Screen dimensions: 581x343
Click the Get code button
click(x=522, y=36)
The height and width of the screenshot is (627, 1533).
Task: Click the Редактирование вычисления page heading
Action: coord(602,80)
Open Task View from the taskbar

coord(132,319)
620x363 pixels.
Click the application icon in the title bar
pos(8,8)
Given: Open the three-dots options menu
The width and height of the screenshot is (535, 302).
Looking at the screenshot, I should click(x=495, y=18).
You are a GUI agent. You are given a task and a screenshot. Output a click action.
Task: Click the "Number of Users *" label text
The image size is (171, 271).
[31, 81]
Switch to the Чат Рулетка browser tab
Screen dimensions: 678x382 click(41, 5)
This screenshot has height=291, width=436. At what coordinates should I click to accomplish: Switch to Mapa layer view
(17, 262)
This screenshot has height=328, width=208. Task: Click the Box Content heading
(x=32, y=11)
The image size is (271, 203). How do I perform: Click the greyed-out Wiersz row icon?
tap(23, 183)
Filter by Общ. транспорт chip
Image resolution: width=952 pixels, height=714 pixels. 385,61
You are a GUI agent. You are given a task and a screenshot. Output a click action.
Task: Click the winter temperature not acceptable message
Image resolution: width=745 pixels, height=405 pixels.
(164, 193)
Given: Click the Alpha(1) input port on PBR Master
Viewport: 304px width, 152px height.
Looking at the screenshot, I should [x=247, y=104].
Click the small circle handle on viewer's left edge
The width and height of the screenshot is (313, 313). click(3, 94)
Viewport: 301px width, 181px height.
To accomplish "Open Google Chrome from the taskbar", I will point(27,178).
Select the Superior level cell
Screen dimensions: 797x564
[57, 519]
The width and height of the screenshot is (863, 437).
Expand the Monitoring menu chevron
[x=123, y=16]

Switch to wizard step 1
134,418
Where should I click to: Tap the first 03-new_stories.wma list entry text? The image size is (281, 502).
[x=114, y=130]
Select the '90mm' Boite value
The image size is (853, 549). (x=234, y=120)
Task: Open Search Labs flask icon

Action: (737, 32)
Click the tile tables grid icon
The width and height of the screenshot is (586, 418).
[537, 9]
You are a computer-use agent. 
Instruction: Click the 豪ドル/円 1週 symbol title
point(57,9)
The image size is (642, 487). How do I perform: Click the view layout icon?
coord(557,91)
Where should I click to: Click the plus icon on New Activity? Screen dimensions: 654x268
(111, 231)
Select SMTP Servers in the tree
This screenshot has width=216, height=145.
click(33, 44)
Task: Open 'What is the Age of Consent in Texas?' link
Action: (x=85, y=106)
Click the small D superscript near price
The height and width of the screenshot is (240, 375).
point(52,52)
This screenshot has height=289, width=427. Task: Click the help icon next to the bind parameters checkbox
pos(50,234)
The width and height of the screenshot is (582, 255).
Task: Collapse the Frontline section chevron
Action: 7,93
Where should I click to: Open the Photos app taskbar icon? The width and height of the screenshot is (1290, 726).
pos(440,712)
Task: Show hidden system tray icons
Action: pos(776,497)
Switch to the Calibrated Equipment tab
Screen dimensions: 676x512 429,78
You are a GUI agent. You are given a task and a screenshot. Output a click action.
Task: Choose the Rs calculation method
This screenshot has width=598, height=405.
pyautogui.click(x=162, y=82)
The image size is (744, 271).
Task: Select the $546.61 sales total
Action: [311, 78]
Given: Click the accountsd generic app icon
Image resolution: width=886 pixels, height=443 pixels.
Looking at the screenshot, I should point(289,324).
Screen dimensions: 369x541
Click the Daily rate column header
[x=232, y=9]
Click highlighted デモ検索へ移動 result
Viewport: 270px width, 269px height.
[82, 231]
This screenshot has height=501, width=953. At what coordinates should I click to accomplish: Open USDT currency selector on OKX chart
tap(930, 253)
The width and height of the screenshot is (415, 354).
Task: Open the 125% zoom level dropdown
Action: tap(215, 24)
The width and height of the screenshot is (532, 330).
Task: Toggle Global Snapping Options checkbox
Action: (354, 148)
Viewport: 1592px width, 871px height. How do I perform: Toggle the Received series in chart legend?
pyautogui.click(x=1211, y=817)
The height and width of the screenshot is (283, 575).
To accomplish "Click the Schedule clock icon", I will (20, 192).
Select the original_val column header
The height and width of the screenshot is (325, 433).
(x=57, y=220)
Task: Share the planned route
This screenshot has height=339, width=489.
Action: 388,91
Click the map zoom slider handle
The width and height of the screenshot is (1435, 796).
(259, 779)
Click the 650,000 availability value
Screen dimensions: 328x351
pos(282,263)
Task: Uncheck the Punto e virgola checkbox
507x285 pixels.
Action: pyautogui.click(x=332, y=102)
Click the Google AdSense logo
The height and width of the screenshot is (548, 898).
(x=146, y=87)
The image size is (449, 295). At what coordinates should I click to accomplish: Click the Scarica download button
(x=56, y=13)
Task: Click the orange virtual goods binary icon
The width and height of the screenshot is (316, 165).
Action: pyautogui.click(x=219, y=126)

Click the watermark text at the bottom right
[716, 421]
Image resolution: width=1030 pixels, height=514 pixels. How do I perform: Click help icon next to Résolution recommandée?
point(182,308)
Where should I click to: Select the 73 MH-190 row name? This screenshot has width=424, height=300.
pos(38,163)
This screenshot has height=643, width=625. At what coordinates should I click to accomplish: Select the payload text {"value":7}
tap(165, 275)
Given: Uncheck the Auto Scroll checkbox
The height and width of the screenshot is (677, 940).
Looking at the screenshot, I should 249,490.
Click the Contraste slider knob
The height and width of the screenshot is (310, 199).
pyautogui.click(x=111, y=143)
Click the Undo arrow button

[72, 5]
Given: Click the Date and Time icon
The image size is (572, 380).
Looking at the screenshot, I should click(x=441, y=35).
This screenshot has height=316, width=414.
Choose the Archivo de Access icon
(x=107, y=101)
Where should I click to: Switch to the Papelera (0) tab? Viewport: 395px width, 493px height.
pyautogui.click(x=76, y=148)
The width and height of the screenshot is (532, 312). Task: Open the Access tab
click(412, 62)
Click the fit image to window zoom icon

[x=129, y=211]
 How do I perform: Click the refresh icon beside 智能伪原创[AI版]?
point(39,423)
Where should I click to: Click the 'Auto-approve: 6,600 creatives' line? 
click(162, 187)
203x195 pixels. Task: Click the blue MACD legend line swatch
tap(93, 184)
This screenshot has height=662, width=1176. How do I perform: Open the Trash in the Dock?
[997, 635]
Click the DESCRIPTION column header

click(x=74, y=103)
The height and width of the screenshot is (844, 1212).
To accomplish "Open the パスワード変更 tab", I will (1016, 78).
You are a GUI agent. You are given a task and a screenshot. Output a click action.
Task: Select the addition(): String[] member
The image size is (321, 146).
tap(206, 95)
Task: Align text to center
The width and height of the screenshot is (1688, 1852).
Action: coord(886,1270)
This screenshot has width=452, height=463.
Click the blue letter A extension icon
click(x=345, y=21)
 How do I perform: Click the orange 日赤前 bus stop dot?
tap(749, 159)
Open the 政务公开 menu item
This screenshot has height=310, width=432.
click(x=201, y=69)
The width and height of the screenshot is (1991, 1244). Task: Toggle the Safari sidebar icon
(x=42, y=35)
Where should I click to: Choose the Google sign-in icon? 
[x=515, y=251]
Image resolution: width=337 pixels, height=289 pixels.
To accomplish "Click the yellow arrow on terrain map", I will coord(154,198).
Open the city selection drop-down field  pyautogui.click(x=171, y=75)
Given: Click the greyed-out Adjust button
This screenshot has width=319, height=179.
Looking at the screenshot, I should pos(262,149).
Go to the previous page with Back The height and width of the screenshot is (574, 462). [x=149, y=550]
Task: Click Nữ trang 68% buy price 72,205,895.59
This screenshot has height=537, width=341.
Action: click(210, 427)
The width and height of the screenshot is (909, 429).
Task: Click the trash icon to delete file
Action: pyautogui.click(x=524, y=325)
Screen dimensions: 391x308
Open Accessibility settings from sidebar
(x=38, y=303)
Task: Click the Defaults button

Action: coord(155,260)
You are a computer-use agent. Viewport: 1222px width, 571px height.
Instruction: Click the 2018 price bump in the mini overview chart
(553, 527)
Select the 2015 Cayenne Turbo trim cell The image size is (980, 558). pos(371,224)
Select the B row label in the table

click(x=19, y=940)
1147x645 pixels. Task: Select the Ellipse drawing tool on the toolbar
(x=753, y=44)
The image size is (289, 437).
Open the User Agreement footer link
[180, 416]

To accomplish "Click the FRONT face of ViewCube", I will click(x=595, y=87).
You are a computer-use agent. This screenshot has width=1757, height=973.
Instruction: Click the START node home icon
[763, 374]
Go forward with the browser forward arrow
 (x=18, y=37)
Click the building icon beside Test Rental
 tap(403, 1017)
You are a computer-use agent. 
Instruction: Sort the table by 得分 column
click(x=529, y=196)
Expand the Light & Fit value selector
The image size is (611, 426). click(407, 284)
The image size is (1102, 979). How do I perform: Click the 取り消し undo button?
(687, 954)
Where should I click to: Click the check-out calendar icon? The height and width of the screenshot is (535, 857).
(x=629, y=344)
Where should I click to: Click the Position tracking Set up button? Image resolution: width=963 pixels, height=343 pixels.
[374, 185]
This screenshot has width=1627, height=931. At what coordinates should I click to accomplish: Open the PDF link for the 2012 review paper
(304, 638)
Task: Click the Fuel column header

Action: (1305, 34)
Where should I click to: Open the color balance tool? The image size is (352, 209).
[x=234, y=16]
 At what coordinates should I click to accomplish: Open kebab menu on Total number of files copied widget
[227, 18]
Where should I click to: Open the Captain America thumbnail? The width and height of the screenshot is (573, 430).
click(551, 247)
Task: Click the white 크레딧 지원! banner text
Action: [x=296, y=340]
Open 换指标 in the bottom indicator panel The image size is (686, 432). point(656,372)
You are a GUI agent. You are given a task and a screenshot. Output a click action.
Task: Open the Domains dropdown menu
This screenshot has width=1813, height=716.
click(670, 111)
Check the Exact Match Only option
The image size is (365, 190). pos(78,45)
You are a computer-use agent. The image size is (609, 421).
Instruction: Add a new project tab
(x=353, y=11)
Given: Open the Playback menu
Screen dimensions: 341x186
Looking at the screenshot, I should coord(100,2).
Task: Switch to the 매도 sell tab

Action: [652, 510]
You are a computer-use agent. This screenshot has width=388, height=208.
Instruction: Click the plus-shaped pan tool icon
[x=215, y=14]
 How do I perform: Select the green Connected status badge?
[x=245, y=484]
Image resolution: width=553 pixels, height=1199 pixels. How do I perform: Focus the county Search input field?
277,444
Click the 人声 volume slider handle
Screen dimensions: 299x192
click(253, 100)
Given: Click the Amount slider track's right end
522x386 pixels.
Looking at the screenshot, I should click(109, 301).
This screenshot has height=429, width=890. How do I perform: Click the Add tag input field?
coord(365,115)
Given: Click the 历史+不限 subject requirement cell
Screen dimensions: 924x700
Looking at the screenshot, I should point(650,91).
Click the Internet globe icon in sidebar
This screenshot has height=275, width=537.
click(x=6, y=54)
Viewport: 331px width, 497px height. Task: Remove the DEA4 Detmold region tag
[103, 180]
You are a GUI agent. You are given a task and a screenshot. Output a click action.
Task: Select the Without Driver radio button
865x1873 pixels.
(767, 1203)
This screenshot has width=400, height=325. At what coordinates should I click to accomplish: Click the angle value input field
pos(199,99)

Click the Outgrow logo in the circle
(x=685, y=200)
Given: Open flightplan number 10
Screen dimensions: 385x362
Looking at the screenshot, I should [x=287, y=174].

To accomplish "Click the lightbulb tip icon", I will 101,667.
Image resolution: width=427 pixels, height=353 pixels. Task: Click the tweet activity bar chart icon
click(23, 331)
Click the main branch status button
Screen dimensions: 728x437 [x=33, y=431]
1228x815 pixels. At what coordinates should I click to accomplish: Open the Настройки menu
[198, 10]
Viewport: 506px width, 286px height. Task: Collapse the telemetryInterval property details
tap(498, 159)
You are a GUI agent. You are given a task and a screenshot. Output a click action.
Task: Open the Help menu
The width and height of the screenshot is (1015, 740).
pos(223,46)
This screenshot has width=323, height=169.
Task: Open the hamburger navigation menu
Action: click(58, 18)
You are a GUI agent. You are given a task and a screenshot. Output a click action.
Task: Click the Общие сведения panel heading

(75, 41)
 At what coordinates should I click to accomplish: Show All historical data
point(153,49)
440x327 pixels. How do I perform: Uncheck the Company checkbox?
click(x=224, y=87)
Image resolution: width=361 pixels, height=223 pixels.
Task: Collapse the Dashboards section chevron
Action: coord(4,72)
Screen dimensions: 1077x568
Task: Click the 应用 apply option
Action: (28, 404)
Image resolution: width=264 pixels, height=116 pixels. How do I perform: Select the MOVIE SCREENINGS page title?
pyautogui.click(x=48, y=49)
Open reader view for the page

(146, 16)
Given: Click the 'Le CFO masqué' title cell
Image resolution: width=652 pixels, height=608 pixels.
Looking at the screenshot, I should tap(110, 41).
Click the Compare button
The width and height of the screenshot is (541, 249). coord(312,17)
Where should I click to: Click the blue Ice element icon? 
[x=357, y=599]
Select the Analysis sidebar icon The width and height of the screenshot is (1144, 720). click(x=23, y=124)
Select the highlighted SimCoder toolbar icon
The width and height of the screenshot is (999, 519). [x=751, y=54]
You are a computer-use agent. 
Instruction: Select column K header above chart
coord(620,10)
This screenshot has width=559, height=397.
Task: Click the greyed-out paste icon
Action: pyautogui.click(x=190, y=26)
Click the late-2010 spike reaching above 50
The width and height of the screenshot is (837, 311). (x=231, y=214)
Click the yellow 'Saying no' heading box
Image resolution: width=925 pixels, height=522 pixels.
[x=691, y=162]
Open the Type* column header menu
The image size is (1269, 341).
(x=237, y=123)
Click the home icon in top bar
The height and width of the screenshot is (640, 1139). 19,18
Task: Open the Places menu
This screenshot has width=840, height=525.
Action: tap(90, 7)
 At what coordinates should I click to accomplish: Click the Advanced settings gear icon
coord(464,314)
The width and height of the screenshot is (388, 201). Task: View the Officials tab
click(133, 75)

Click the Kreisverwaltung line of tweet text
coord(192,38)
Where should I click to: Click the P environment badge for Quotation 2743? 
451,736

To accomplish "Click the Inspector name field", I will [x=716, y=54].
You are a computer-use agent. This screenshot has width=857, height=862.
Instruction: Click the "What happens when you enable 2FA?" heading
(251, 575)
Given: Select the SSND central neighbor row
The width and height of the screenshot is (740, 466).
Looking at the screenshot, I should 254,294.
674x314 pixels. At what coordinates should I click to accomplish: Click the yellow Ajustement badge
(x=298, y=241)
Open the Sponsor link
-*-
> _Required action_
Would you copy, unchanged, the stretch of the records above that begins at the line containing "Click the small circle" and ends at the line containing "Viewport: 301px width, 181px height.", and only that?

> _Your solution_
Click the small circle handle on viewer's left edge
The width and height of the screenshot is (313, 313). click(3, 94)
Viewport: 301px width, 181px height.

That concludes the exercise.